2021年06月11日 1677号

【みるよむ(587)2021年5月29日配信 イラク平和テレビ局in Japan 行政サービスの放棄を許さない―バグダッド・シュアラ地区―】

 イラクでは、政府が行政サービスを放棄し宗派の私兵が様々な利権を独占。水も電気も来ない地域が続出している。2021年3月、サナテレビは、そんな地域の1つ、バグダッドのシュアラ地区に入った。今回はトゥクトゥク(インドや東南アジアで見られる三輪タクシー)に乗った取材だ。

 取材の趣旨に共感した運転手のフセインさんは、番組スタッフを乗せ、運転しながら自ら街を案内する。ちょっとしたロードムービーである。

 「ここは忘れられた地域です」と説明が始まる。市民の住居と建物があちこちで崩壊している。道路はごみが放置され、風で運ばれた砂漠の砂も交じっているのか、とてもほこりっぽい。

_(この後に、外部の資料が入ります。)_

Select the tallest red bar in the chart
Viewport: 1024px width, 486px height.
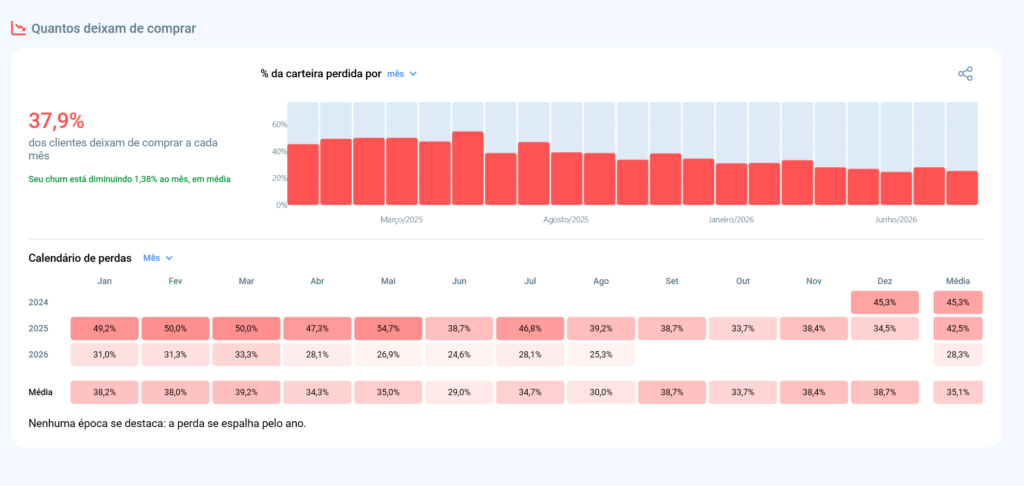click(x=468, y=169)
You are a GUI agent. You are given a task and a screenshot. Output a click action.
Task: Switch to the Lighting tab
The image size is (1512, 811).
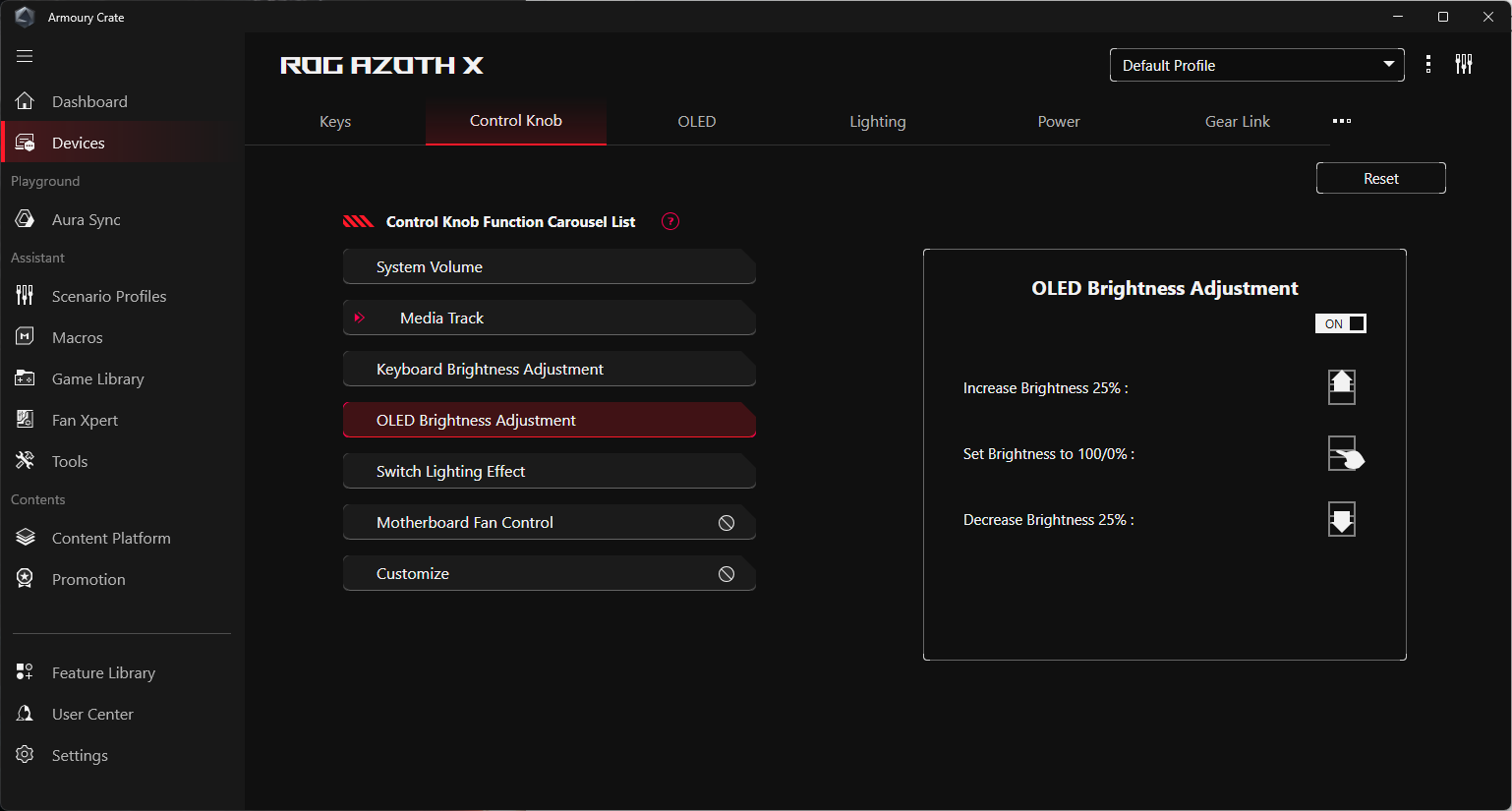coord(877,122)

 政府は何をやっているのか。フセインさんは「地区には政府の予算が配分されてはいますが、そのお金は突然姿を消しました」と説明する。「失業率はとても高く、電気はほとんど来ていない」と嘆く。

 「政党とその私兵が土地を支配しているので、国家の財産が、宗派の私兵の財産に変えられた」と指摘する。グローバル資本と政府、イスラム政治勢力とその私兵が癒着して市民を支配し、利権を奪っているのだ。

食いものにされ何もない

 「社会サービスはないし、生活していく上で最低限必要なものもない。医療サービスも教育サービスもありません」「宗派の私兵の食いものにされた犠牲者と死者の光景しか目にしない」というフセインさんの言葉に、人の命も生活もかえりみない政府に対する怒りが現れている。

 レポーターのビン・カレドさんは「本当の対策は、地域の住民を組織して政府に圧力をかける抗議行動を行って施策を立てさせること」とコメントする。サナテレビは地域の実態を取材し、市民が生活困窮に苦しむこうした社会を変えようと訴えている。